07:37Et donc, effectivement, dans cette Convention judiciaire Areva Orano,
07:42on a un partage des responsabilités qui est fait
07:44entre Areva qui supporte l'amende,
07:47Orano qui supporte le coût du contrôle et la mise en conformité,
07:52alors même qu'effectivement, Orano n'était pas du tout responsable
07:54à l'époque des faits, mais il y a eu, effectivement,
07:56cette cession d'actifs qui est intervenue
07:57avant la Convention judiciaire d'intérêt public.
07:59Est-ce qu'en définitive, il faut anticiper les risques juridiques
08:04des faits antérieurs à la cession ?
08:07Voilà ce qu'on peut retenir un peu de ce mouvement jurisprudentiel
08:10et de la Cégip ?
08:11Oui, bien sûr, anticiper, notamment pour le dirigeant
08:13de la société absorbante, puisque, in fine, c'est elle qui subira les risques.
08:16Alors, comment faire avec des audits juridiques
08:18de plus en plus poussés, ce qui n'est pas forcément facile
08:21parce que souvent, il s'agit de faits qui sont dissimulés,
08:23donc, effectivement, c'est un peu complexe à avoir
08:26au moment d'une fusion.
08:27Et puis, on a aussi à mettre en place des clauses contractuelles
08:31lors de la fusion, notamment de déclarations et de garanties
08:34assez fortes pour essayer de se prévenir contre ces risques.

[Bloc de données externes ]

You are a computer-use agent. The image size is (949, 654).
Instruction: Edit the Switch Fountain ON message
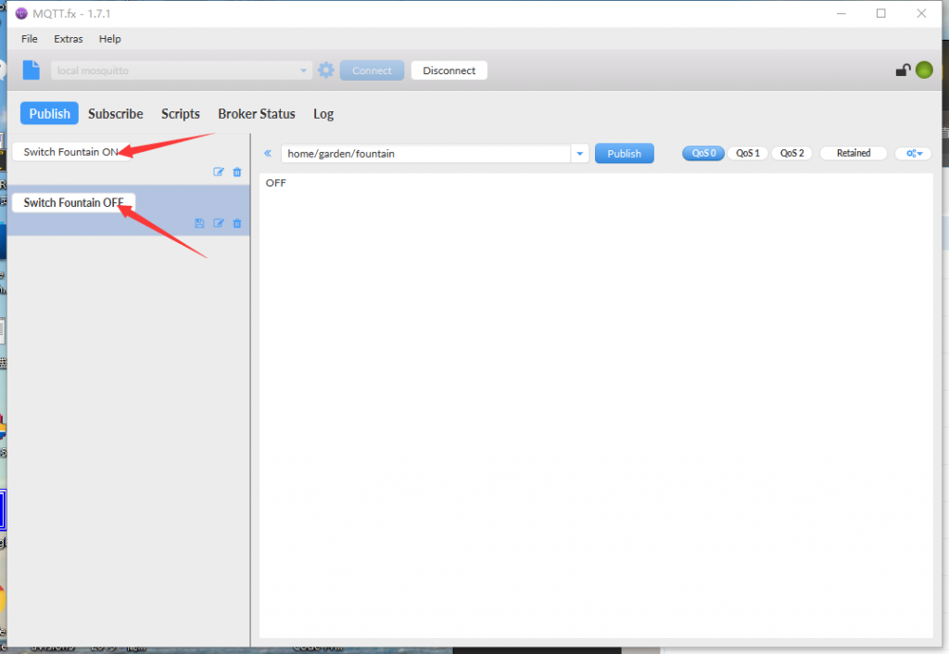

08:38Et puis, pour en revenir à la fameuse jurisprudence
08:40du 29 avril dernier, on a quand même un petit piqûre de rappel
08:44pour les avocats sur l'importance de l'acte d'appel,
08:47de sa rédaction, en fonction de la stratégie juridique
08:50qu'on veut mettre en œuvre.
08:51On va conclure là-dessus.
08:52Merci, Mélanie Trouvé.
08:53Merci à vous.
08:54Je rappelle que vous êtes avocate chez Chemin et Limbourg.
08:56Merci.
08:57C'est la fin de cette émission.
08:58Merci de nous avoir suivis.
09:00Restez curieux et informés.
09:01À très bientôt sur Bsmart for Change.